New Zealand court rules US authorities are putting Kim Dotcom defence team at disadvantage by refusing to share evidence against him
The FBI must hand over more evidence of Kim Dotcom's alleged internet piracy to his defence team, a New Zealand judge has ruled.
The founder of the Megaupload site is facing an extradition hearing next March on various charges related to copyright infringement. But the FBI has already hit a couple of snags in its bids to force Dotcom to face these charges in the US.
In June a New Zealand court ruled that the initial raid on Dotcom's mansion and the way in which police collected evidence was illegal. Now it has been ruled that his defence team must have access to evidence the FBI has ahead of the extradition hearing,
Justice Helen Winkelmann said that without this evidence Dotcom's defence team would be "significantly constrained," and the US would gain "a significant advantage."

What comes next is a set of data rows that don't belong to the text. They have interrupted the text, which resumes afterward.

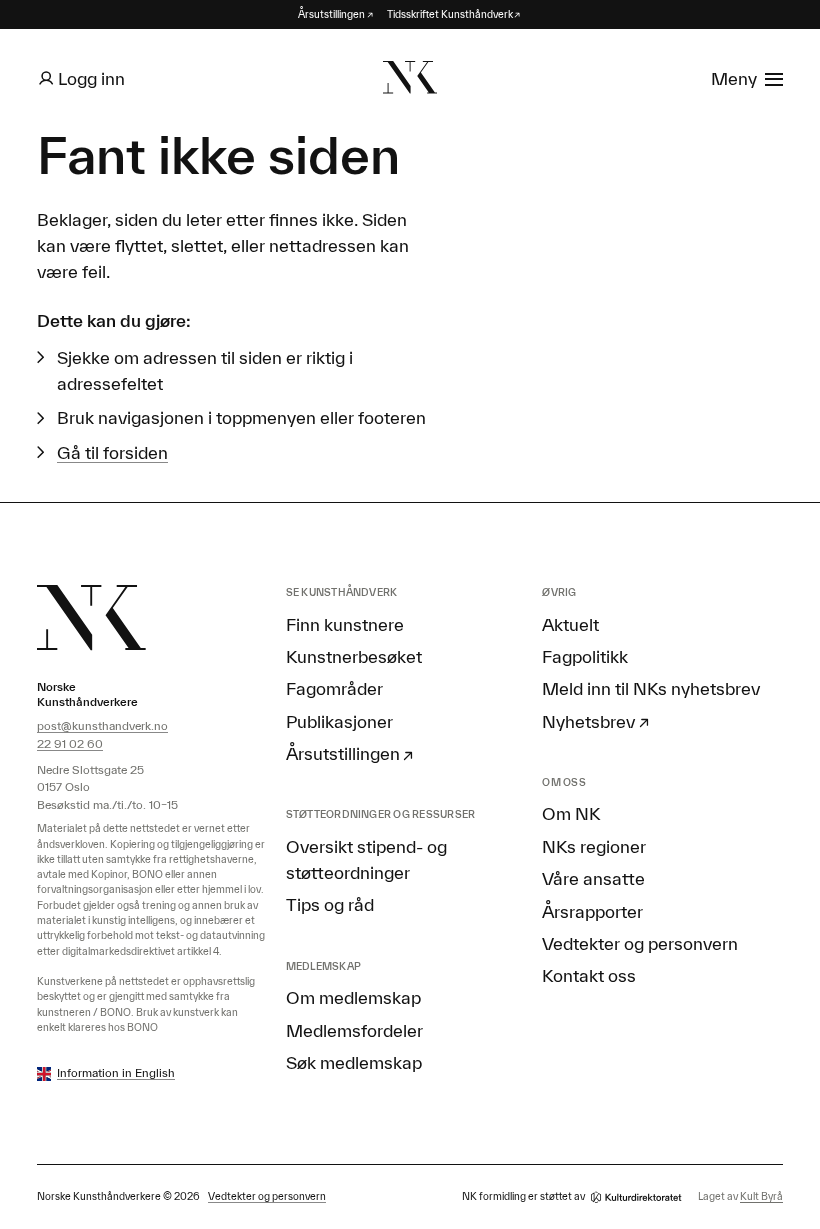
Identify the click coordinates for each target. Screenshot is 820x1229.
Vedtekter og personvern (640, 943)
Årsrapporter (592, 911)
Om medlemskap (353, 997)
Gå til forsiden (112, 452)
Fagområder (334, 688)
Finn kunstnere (345, 624)
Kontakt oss (589, 975)
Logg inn (91, 78)
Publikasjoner (339, 721)
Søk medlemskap (354, 1062)
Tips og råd (330, 904)
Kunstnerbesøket (354, 656)
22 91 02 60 (70, 743)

Dotcom was arrested in January this year on charges of money laundering, racketeering, fraud and illegally distributing movies and music through the Megaupload site.
The US Department of Justice alleges that around $175m went into the company's coffers to from membership fees and advertising revenue. However, it is alleged the cost to the movie industry was far higher and loss of earnings has been estimated at around $500m (£322m).
Born Kim Schmitz, Dotcom, pictured below, changed his name in 2005.
Dotcom, who is currently fighting to get Facebook and Twitter to recognise his identity, remains on bail, but faces up to 20 years in jail if he is extradited to the US and found guilty of the charges laid against him.
This week a British man was jailed in Newcastle Crown Court for four years for fraud for hosting links to pirated films and student Richard O'Dwyer is fighting extradition to the US on similar charges.